Il boom del biologico in Italia continua, con un incremento del 20% delle superfici coltivate e degli operatori: le superfici coltivate con metodo biologico in Italia nel 2016 hanno raggiunto quota 1.795.650, rispetto agli 1,5 milioni del 2015. In termini assoluti, nell'ultimo anno, sono stati convertiti al biologico oltre 300.000 ettari; crescono inoltre gli operatori che salgono a 72.154 (+20,3%). Emerge dalle elaborazioni Sinab, per il Ministero delle Politiche Agricole, nell’anteprima della presentazione ufficiale che avverrà al Sana, Salone del Biologico, di scena, dall’8 all’11 settembre, a Bologna.
“Il modello agricolo italiano - commenta il Ministro delle Politiche Agricole, Maurizio Martina - si conferma tra i più sostenibili in Europa. Stiamo lavorando con una programmazione seria per il sostegno al biologico e i risultati ci dicono che la strada è giusta: oltre alle risorse europee stanziate con le regioni, per 1,5 miliardi fino al 2020, abbiamo introdotto per la prima volta le mense biologiche certificate e rafforzato le norme sui controlli. La sostenibilità è sempre più una chiave centrale di competitività per il sistema agroalimentare italiano”.
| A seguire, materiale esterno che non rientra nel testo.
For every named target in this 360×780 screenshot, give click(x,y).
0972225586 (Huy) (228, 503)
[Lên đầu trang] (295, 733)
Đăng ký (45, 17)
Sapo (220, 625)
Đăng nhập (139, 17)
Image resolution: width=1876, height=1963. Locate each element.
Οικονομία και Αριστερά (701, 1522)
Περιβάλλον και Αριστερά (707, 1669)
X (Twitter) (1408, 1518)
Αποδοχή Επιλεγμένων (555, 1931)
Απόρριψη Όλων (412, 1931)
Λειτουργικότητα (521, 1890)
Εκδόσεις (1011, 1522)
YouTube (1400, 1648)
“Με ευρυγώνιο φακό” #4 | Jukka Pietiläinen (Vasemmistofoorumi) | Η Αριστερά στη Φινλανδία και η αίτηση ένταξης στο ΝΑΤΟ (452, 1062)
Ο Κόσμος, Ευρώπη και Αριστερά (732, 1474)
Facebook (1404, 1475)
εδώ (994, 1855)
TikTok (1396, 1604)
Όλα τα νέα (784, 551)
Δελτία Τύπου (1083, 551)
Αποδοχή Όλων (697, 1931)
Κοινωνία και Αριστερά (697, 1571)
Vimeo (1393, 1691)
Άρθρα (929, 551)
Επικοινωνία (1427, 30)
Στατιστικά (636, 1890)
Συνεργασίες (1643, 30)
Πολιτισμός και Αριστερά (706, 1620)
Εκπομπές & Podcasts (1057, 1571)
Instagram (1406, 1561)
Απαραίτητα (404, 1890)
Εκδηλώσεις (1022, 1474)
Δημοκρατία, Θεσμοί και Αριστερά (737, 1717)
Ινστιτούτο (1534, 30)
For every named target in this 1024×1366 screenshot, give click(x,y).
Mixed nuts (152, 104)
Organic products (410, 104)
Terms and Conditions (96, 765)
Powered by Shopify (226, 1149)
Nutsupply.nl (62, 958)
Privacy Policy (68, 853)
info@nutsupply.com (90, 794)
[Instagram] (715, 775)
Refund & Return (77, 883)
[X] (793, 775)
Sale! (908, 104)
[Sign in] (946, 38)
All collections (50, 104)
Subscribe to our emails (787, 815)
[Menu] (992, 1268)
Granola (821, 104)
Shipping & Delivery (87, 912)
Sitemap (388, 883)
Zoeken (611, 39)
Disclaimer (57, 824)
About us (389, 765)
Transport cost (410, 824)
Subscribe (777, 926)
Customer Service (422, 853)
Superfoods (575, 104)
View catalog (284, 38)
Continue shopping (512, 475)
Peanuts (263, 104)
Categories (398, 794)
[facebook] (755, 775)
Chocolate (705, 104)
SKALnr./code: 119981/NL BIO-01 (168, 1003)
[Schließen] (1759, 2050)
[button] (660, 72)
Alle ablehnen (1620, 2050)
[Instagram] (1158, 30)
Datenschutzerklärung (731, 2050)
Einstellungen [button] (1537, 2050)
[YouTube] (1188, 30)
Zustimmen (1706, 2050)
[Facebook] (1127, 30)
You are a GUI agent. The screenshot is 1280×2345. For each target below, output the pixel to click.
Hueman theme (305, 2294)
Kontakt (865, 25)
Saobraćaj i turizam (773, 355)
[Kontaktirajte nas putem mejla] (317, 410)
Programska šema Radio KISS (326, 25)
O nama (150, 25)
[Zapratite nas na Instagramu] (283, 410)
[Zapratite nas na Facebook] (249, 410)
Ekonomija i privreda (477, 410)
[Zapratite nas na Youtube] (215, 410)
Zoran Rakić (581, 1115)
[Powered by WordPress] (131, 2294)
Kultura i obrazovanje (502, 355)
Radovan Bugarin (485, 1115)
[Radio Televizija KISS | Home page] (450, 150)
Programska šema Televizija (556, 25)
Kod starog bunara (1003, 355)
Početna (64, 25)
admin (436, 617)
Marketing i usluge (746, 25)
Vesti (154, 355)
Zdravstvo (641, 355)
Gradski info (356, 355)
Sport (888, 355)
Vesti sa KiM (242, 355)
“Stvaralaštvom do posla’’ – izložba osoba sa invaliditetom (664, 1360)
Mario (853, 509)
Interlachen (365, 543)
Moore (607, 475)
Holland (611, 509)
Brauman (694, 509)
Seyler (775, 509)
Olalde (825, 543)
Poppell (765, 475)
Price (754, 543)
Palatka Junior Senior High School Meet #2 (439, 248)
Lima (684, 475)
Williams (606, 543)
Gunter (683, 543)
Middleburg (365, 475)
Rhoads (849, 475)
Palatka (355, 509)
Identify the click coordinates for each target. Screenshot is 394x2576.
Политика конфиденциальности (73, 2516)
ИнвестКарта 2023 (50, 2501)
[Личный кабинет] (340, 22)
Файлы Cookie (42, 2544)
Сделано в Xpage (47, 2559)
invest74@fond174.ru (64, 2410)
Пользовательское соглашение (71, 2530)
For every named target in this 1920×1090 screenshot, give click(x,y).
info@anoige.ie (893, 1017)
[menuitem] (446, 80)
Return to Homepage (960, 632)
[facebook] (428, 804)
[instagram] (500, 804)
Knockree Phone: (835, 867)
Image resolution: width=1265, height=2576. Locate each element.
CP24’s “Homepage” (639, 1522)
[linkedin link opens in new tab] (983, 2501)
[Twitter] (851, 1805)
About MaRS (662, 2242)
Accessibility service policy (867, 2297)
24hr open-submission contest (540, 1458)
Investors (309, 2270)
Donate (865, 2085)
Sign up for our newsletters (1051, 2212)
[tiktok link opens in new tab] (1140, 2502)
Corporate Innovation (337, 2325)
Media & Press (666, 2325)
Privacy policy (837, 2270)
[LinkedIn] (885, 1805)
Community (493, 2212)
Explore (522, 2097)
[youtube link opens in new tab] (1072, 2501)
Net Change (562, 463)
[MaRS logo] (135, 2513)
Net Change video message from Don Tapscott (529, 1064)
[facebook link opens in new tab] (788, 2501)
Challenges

Tra le colture con maggiore incremento ci sono gli ortaggi (+48,9%), i cereali (+32,6%), la vite (+23,8%) e l’olivo (+23,7%). Per la distribuzione regionale delle superfici biologiche, la maggiore estensione è registrata in Sicilia con 363.639 ettari, cui seguono la Puglia, con 255.831 ettari, e la Calabria, con 204.428 ettari.